One issue I've come across in real estate development modeling is the calculation of interest reserve. It has only come up a few times but still I had no solution that was dynamic until now. The below video shows how to figure out the cash flow effects of having a running interest reserve.

You can see the full calculation and download the template this was done in here.

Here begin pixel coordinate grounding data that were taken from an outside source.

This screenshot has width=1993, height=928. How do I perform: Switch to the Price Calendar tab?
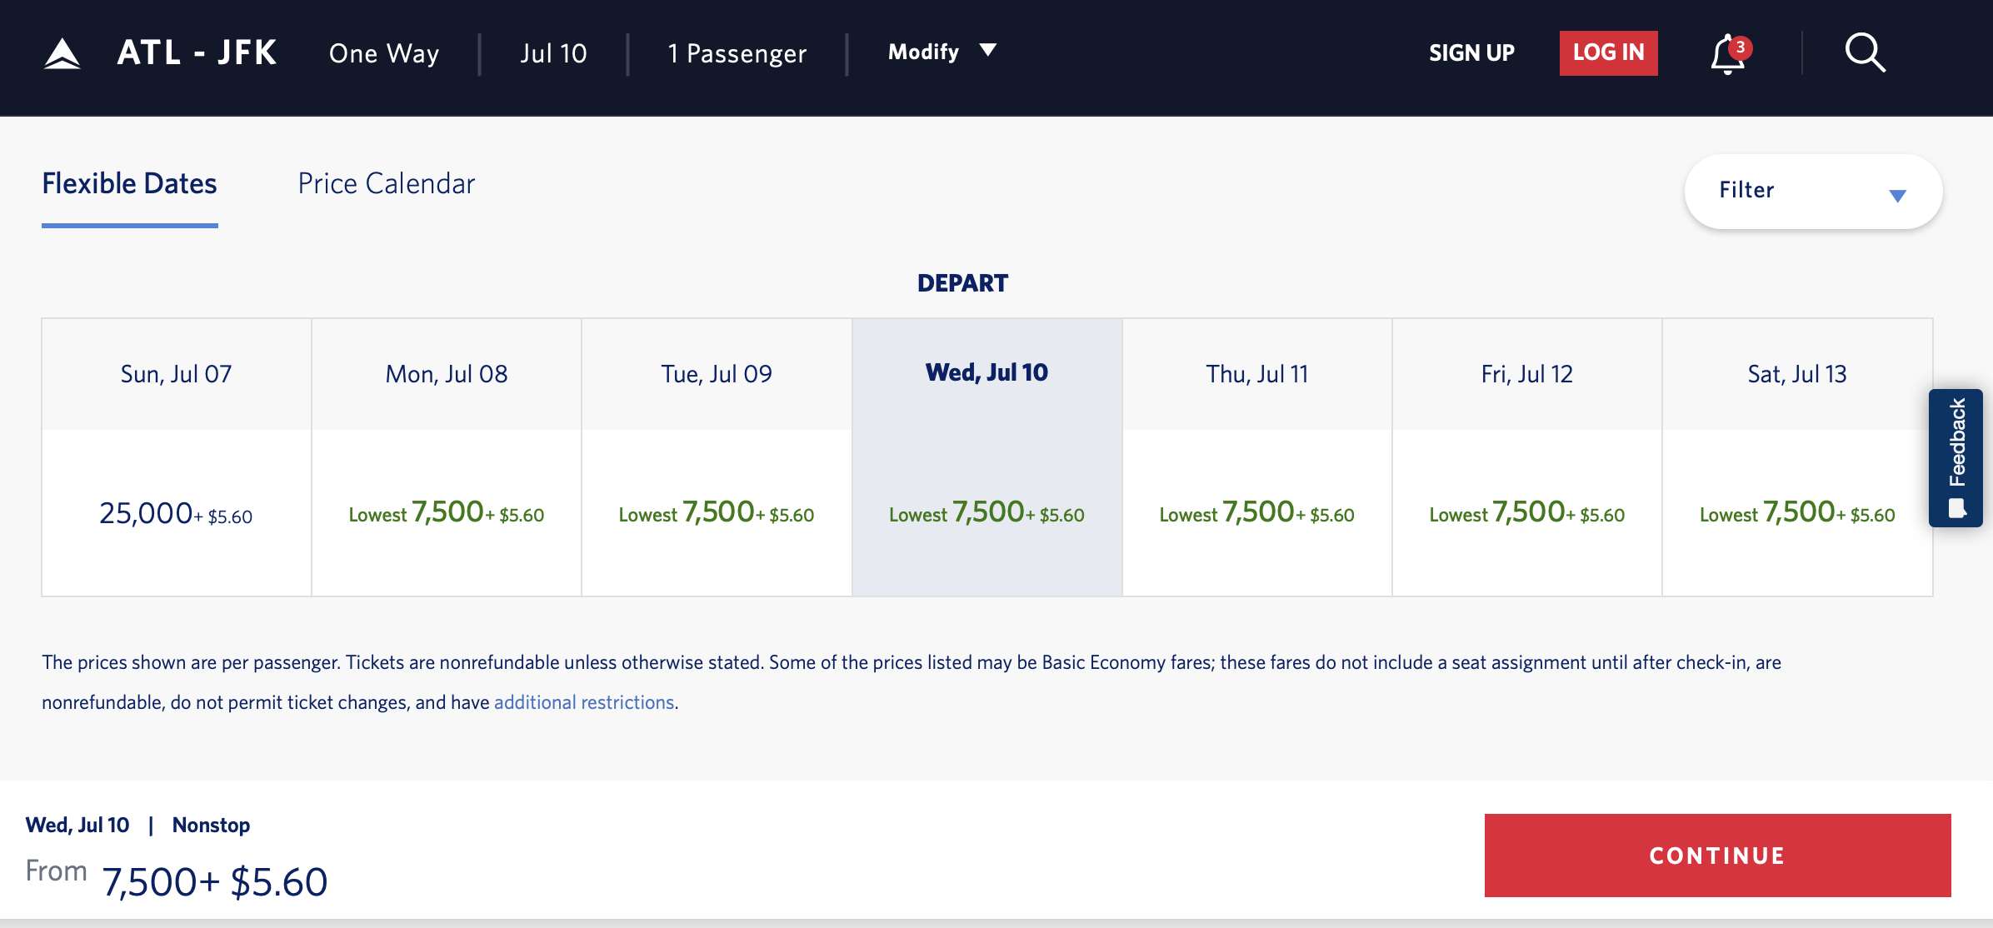tap(387, 184)
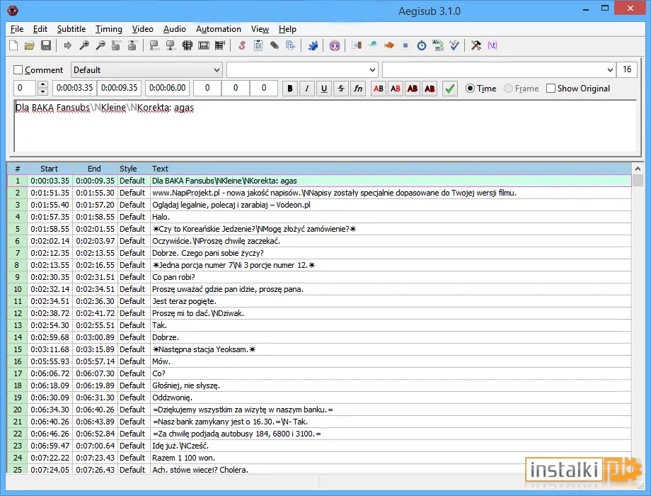Click the New Subtitles blank page icon
Viewport: 651px width, 496px height.
click(x=13, y=45)
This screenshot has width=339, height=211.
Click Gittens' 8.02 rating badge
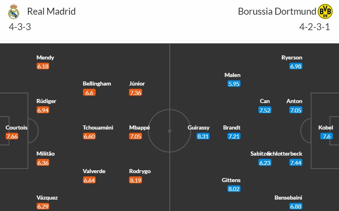(234, 189)
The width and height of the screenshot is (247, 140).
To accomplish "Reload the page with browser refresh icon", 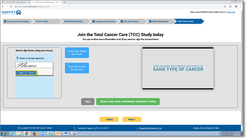I will pyautogui.click(x=11, y=7).
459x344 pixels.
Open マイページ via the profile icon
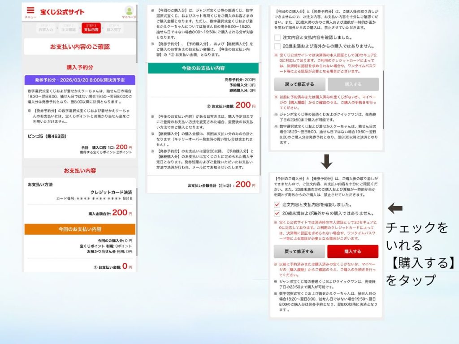(129, 10)
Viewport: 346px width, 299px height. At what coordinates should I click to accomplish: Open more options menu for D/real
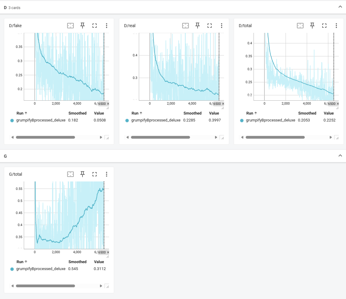click(222, 26)
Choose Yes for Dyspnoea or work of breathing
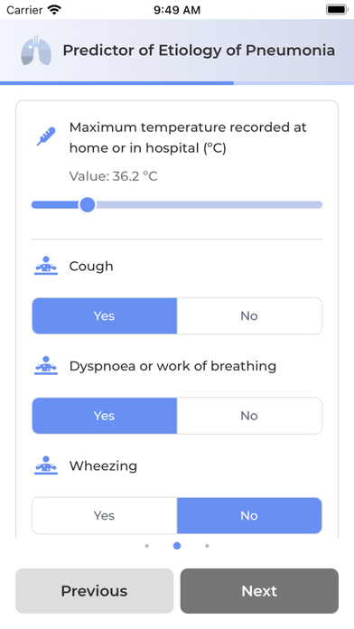Screen dimensions: 354x629 tap(104, 416)
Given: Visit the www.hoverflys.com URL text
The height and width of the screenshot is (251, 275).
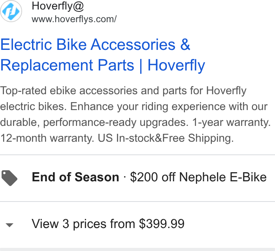Looking at the screenshot, I should click(74, 19).
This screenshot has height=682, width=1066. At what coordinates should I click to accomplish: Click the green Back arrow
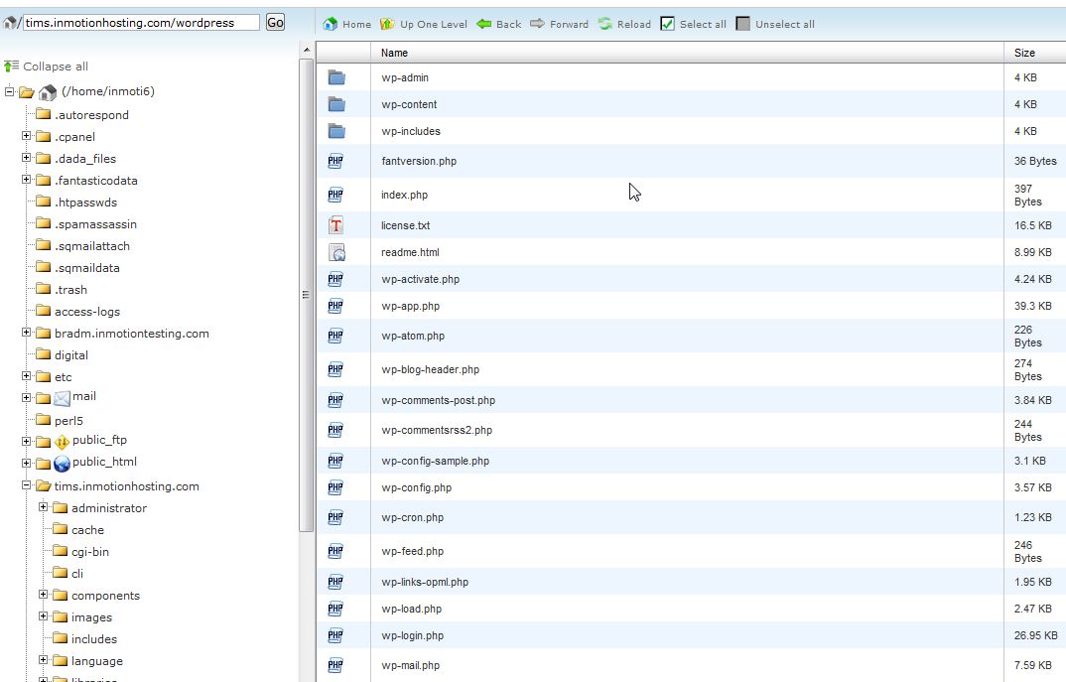click(x=484, y=24)
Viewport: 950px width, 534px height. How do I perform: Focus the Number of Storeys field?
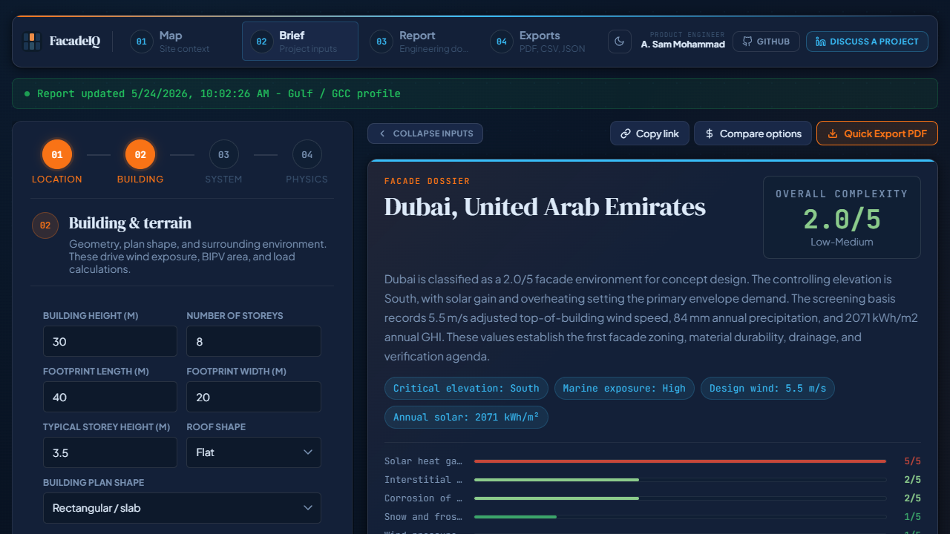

Basic calculation algorithm:

• Inputs: Interest Reserve (Yes/No) and number of months reserve accounts for.
• Calculation: If 'Yes' look at the total interest expense for the number of months the reserve is required for, this is the first adjustment to cash flow.
• Then, add the interest expected for month n+1 where 'n' is 1 plus the total reserve period.
• Also, reduce the reserve by the interest incurred each month.
• The end result is a running reserve that gives you the cash flow effect over time of maintaining the reserve through the end of the project.
As an example, let's say you had a 6 month reserve requirement and that meant you have to keep 6 months worth of interest paid up front at all times. As you move through the project, you continue to have the reserve be equal to interest for the next 6 months.

The hard part of this logic is to make the 'n' number of reserve months dynamic. That is where the offset function comes in. The model will always look at the current interest expense for the month and offset that by the input for interest reserve months so the calculation can be dynamic and accurate for how much is added to the reserve over time vs how much of the reserve is being used.

The previous way the model worked was to fund 100% of the expected interest all up front. Or, you could clear out all the interest reserve rows and just have cash flow reference the interest expense per period and have no reserve. The ladder is what usually happens, but now if you do need to account for a reserve, you can and it is dynamic.